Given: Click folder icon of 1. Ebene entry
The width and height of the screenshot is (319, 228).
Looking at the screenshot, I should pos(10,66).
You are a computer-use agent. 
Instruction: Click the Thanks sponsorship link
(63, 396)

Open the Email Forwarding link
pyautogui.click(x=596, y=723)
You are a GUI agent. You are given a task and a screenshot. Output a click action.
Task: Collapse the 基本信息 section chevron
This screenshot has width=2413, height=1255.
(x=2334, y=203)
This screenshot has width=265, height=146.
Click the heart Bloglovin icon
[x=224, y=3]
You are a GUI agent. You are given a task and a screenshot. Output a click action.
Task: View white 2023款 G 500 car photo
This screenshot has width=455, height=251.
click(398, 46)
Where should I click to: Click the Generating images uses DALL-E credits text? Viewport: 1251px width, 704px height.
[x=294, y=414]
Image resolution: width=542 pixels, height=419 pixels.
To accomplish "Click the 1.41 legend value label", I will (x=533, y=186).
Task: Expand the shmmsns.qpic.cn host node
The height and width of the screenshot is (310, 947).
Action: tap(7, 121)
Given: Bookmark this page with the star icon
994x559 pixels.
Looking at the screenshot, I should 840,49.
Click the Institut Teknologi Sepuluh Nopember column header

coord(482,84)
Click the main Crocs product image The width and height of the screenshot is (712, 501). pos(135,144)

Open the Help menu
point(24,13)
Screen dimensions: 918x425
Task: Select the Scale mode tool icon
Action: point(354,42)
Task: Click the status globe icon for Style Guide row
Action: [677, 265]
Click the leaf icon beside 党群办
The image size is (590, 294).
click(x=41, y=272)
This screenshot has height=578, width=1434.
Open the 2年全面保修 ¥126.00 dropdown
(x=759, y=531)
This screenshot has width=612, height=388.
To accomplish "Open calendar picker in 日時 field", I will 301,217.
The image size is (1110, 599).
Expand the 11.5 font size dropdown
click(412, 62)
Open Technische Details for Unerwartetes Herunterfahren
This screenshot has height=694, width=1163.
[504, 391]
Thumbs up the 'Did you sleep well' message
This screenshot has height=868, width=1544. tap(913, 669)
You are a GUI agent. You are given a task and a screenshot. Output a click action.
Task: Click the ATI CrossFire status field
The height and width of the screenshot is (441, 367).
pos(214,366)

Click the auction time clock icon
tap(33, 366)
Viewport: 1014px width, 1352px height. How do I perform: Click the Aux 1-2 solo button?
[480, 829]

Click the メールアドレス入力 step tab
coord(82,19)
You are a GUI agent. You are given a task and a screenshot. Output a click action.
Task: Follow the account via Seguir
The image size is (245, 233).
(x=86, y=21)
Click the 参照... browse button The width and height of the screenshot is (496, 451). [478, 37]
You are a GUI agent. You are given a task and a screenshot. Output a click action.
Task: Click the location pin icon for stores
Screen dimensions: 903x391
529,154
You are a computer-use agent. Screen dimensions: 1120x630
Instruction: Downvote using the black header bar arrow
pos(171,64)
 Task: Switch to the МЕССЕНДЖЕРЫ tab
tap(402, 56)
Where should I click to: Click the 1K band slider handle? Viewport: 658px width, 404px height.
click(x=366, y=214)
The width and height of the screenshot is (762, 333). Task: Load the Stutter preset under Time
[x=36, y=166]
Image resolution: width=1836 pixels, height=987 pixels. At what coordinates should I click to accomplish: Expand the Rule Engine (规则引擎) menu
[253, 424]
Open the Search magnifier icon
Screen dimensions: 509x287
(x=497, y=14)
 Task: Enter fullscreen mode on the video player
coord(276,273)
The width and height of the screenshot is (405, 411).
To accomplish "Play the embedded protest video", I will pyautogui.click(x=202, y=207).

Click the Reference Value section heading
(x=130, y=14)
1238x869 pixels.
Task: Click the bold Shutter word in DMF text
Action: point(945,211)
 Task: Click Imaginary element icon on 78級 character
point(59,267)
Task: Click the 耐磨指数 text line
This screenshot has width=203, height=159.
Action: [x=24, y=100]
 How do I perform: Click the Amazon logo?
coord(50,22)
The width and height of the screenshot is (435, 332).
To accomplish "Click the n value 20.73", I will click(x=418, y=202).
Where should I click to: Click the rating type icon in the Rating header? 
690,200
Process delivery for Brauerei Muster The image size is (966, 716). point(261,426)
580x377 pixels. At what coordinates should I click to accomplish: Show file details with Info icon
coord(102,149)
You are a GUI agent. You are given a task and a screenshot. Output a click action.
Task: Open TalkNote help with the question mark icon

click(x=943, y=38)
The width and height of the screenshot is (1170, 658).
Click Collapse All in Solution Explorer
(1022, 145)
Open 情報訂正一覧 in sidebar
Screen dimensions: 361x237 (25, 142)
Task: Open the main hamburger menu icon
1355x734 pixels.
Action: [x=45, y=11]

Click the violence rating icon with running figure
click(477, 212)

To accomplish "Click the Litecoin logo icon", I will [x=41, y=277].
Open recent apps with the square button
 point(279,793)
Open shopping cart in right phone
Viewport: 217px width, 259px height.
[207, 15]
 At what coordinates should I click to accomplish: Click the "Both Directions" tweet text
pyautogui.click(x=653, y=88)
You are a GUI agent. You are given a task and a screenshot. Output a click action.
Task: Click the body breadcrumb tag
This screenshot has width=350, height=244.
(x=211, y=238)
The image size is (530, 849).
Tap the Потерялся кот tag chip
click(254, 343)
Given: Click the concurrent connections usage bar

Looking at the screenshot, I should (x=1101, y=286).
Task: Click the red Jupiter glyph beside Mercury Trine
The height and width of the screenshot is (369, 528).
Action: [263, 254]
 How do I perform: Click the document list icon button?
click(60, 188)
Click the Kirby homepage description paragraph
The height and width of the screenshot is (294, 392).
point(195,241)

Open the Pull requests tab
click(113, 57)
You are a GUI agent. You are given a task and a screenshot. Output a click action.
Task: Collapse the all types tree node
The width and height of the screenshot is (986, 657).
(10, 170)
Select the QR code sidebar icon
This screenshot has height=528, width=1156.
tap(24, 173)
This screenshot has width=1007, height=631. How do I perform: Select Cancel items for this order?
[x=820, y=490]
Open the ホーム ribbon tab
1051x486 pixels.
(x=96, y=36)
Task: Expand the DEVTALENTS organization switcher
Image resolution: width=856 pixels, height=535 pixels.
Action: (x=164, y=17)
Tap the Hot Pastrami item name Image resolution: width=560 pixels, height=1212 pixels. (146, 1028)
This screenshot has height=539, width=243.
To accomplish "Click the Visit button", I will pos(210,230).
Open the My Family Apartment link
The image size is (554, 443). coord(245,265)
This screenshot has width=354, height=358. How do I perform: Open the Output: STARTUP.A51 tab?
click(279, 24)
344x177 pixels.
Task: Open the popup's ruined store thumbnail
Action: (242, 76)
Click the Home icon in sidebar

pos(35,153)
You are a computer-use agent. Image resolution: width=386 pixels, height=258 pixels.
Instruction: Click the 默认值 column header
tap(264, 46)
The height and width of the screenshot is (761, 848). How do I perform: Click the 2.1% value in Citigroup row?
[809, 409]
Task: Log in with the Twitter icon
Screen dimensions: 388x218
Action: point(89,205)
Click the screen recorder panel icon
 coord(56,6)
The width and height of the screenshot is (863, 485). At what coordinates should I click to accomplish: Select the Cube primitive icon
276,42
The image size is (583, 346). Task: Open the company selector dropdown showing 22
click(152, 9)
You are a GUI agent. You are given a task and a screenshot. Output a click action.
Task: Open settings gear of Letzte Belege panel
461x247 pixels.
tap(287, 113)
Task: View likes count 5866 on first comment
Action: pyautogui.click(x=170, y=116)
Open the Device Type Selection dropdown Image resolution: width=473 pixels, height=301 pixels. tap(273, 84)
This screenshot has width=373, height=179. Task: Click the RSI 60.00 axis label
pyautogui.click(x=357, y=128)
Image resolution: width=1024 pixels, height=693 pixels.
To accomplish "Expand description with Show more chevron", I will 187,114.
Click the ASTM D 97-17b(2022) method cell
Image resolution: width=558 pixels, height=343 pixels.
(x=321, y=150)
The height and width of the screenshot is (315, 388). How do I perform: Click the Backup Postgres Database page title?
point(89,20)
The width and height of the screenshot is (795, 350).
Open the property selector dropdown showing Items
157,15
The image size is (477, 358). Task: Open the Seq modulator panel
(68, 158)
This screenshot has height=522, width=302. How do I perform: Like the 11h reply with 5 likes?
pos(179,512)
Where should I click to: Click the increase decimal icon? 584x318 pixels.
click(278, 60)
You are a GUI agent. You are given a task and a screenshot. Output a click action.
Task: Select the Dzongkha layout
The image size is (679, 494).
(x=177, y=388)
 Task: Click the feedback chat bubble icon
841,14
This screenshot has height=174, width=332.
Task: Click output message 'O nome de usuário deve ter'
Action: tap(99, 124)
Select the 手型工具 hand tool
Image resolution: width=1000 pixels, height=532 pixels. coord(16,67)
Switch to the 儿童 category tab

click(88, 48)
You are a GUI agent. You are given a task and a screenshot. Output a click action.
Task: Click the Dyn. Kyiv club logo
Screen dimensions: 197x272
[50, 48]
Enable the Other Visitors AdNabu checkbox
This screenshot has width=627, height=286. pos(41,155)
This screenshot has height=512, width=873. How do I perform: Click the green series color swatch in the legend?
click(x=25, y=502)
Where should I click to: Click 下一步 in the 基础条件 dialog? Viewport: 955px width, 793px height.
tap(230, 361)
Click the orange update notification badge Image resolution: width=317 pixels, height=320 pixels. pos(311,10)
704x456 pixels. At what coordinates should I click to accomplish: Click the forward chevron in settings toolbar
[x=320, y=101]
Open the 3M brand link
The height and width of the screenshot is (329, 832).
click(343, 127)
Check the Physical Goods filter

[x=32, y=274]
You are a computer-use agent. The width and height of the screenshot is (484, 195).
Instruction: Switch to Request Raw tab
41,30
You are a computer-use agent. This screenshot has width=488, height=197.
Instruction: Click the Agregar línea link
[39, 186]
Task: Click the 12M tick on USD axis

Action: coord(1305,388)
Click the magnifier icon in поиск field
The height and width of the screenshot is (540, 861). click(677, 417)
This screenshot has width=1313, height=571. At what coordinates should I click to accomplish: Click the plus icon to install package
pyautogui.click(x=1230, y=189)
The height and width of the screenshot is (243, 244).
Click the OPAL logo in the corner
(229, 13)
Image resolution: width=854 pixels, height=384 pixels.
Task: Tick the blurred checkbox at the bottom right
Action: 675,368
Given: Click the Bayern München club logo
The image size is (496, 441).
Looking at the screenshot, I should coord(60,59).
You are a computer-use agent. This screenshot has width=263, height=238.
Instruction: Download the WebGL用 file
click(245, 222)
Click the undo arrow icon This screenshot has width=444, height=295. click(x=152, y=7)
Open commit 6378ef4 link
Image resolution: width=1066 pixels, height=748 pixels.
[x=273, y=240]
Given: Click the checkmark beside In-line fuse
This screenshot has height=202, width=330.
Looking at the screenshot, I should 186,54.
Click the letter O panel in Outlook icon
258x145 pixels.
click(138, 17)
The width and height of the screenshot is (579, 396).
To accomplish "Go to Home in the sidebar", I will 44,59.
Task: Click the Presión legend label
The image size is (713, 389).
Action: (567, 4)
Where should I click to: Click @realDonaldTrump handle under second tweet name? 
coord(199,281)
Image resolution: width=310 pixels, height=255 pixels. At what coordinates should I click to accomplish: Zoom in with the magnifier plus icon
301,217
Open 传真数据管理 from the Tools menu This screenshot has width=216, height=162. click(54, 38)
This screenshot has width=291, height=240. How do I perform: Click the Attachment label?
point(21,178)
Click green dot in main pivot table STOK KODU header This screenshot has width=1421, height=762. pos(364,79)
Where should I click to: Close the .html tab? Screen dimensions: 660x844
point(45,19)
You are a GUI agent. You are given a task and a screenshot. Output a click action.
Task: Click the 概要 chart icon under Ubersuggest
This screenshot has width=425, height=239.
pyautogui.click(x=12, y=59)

**TASK DESCRIPTION**
Reproduce the rows from the first line through the line containing "[x=294, y=414]", renaming "GUI agent" to "desktop agent" and leaving everything else unchanged.

**COMPLETE RESPONSE**
Given: Click folder icon of 1. Ebene entry
The width and height of the screenshot is (319, 228).
Looking at the screenshot, I should pos(10,66).
You are a computer-use agent. 
Instruction: Click the Thanks sponsorship link
(63, 396)

Open the Email Forwarding link
pyautogui.click(x=596, y=723)
You are a desktop agent. You are given a task and a screenshot. Output a click action.
Task: Collapse the 基本信息 section chevron
This screenshot has width=2413, height=1255.
(x=2334, y=203)
This screenshot has width=265, height=146.
Click the heart Bloglovin icon
[x=224, y=3]
You are a desktop agent. You are given a task and a screenshot. Output a click action.
Task: View white 2023款 G 500 car photo
This screenshot has width=455, height=251.
click(398, 46)
Where should I click to: Click the Generating images uses DALL-E credits text? Viewport: 1251px width, 704px height.
[x=294, y=414]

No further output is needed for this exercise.